*ASSIGNED TASK:*
Only one stretch of the data below is wanted: the lines starting at the one with "You are a computer-use" and ending at the one with "Instruction: Activate 全屏显示", both included, given again exactly.

*EXERCISE DATA:*
########

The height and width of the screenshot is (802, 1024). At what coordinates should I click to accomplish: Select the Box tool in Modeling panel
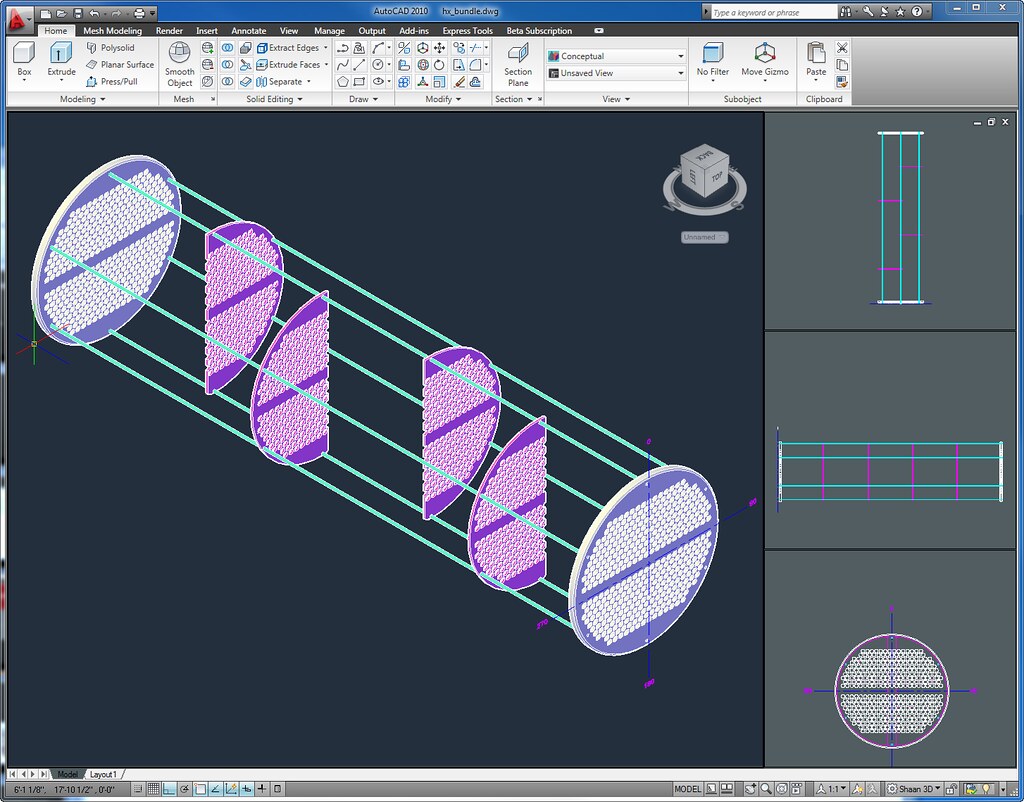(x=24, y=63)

########

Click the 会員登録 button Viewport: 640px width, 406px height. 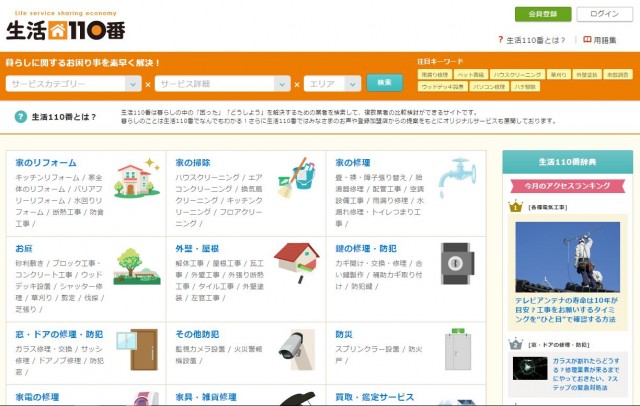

########

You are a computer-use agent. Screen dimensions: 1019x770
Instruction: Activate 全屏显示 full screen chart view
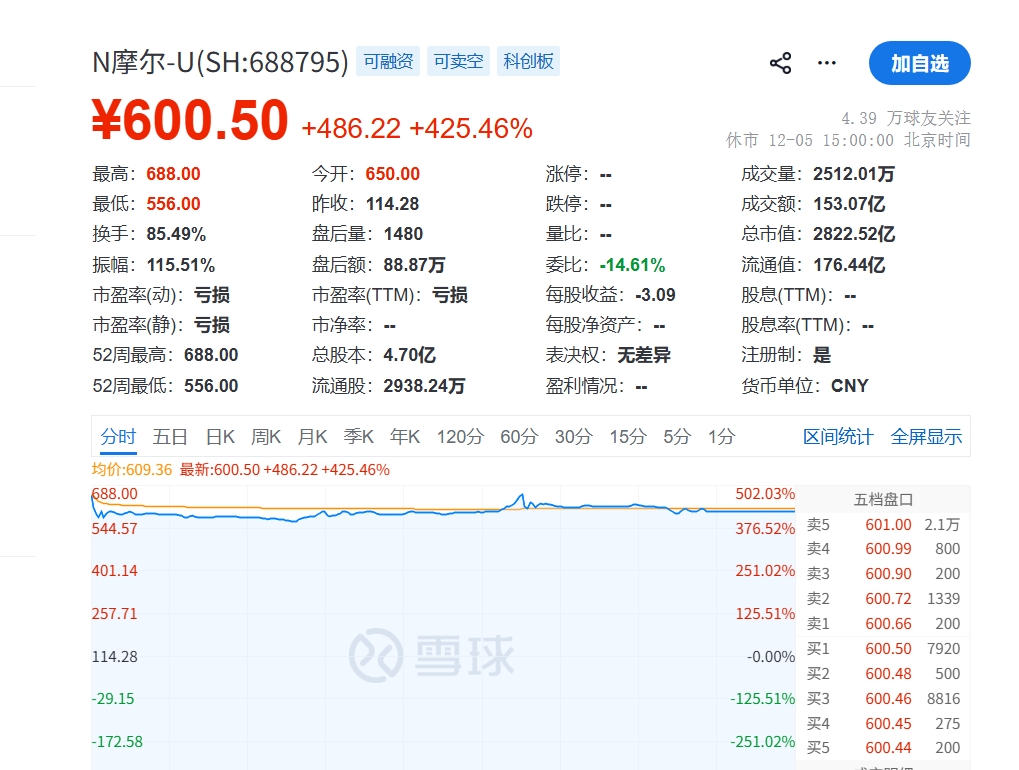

########

*SOLUTION TO THIS PROBLEM:*
You are a computer-use agent. Screen dimensions: 1019x770
Instruction: Activate 全屏显示 full screen chart view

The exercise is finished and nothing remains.